• Work required
Look in the data below for the line that has "The height and", then print exactly every line from there through the line that has "Open 修復建議 wrench icon", leaving pictures out.

[Opening Provided data section]

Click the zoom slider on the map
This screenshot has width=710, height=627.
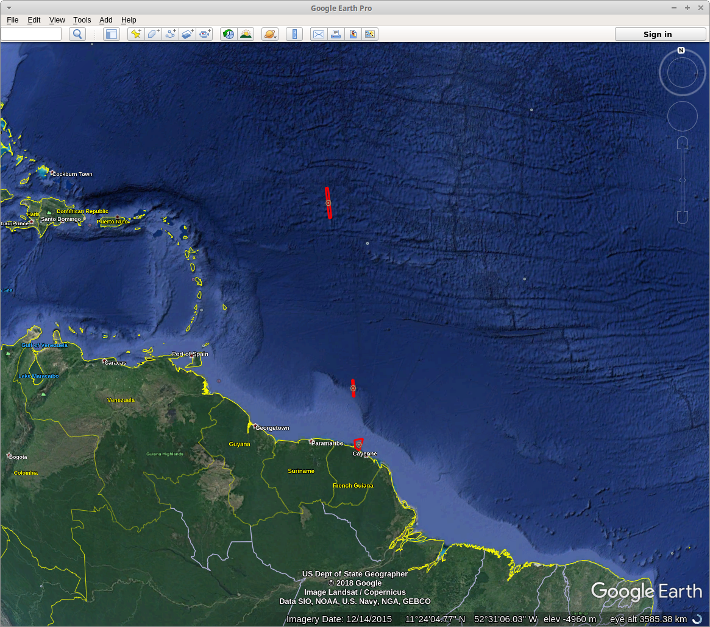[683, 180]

[Closing Provided data section]
[Opening Provided data section]

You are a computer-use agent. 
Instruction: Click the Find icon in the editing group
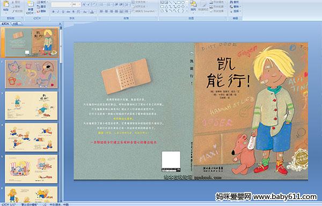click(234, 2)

[Closing Provided data section]
[Opening Provided data section]

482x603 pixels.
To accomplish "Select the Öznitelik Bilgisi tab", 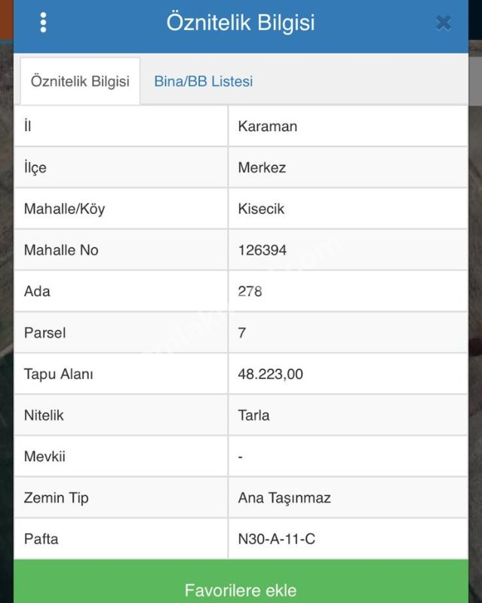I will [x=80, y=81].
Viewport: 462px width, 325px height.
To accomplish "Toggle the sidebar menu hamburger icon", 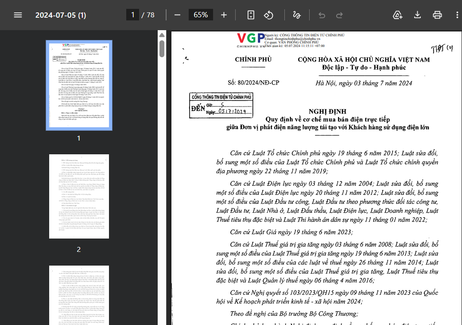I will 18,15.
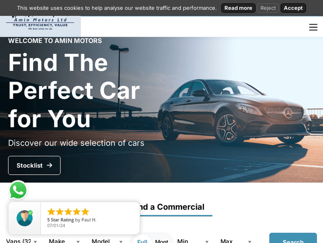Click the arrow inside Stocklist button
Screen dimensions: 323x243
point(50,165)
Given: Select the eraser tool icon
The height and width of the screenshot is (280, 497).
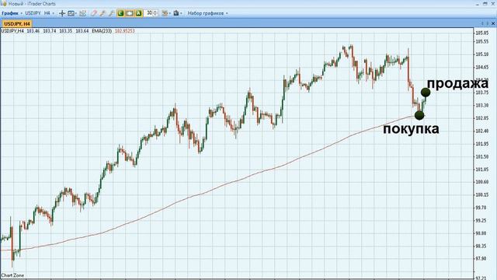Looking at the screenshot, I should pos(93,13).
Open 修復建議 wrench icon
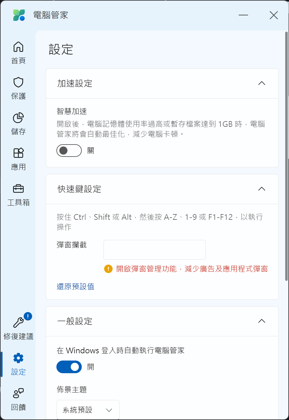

[Closing Provided data section]

• Exercise result
The height and width of the screenshot is (280, 497).
Looking at the screenshot, I should pos(93,13).
Open 修復建議 wrench icon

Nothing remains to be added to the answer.